Durch die natürliche Beschränkung werden Sträuße und Kränze viel individueller. Du kannst halt kein Standardprogramm fahren. Das inspiriert mich. Ich überrasche auch gerne mit ausgefallenen Ideen, zum Beispiel Blumen in der Papiertüte oder Eiswaffel, oder kleine Blumen-Päckchen to go, unsere Blumen-Sushis. 

In der Mode wird das Thema Nachhaltigkeit immer wichtiger. In deiner Arbeit auch?
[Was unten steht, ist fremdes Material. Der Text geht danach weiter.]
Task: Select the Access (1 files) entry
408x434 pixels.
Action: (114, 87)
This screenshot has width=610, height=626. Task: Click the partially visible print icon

Absolut! Da bin ich seit einigen Jahren dran. Ich kaufe viel regional ein, auch auf Bauernhöfen im Umland. Da möcht ich in Zukunft noch einen Schritt weiter gehen. Durch die Kooperation mit einer regionalen Flower-Farm. Dort wird alles selbst angebaut und ich kann die Blumen direkt abnehmen. Natürlichkeit fließt auch in die Sträuße ein. Ich versuche Nichts krampfhaft eine besondere Note aufzudrücken. Ich arbeite so natürlich wie möglich. 

Was heißt das konkret?

Hm… Zum Beispiel ohne gefärbte Blumen (ja, die gibt’s tatsächlich ziemlich oft), mit sehr wenig Grün. Das Grün kann dir den ganzen Strauß kaputt machen. Das wähl ich sehr bewusst aus, vielleicht mal Salbei oder Minze oder Gräser, auch gerne Zweige. Zum Glück verändert sich auch der Geschmack der Kunden in diese Richtung: Sie wollen, dass es natürlich rüberkommt!  

Du bindest keine Sträuße im Hinterzimmer, sondern direkt im Laden. Wie in einer Werkstatt. Deshalb auch der Name?

Genau. Ich will offen zeigen, wie ich als Florist arbeite. Ein Laden, der auch Charakter hat. Das ist kein steriler Verkaufsraum, sondern hier fliegen auch mal Blätter von der Theke. Und: es gibt keine Massenabfertigung, sondern echtes Handwerk. Das heißt auch, Sträuße und Blumenschmuck sind sehr individuell. Genau deshalb kommen die Leute dann wieder. Das ist ein riesen Lob. Sie merken, dass ich hier was anders mache. 

Christian, vielen Dank für das Gespräch!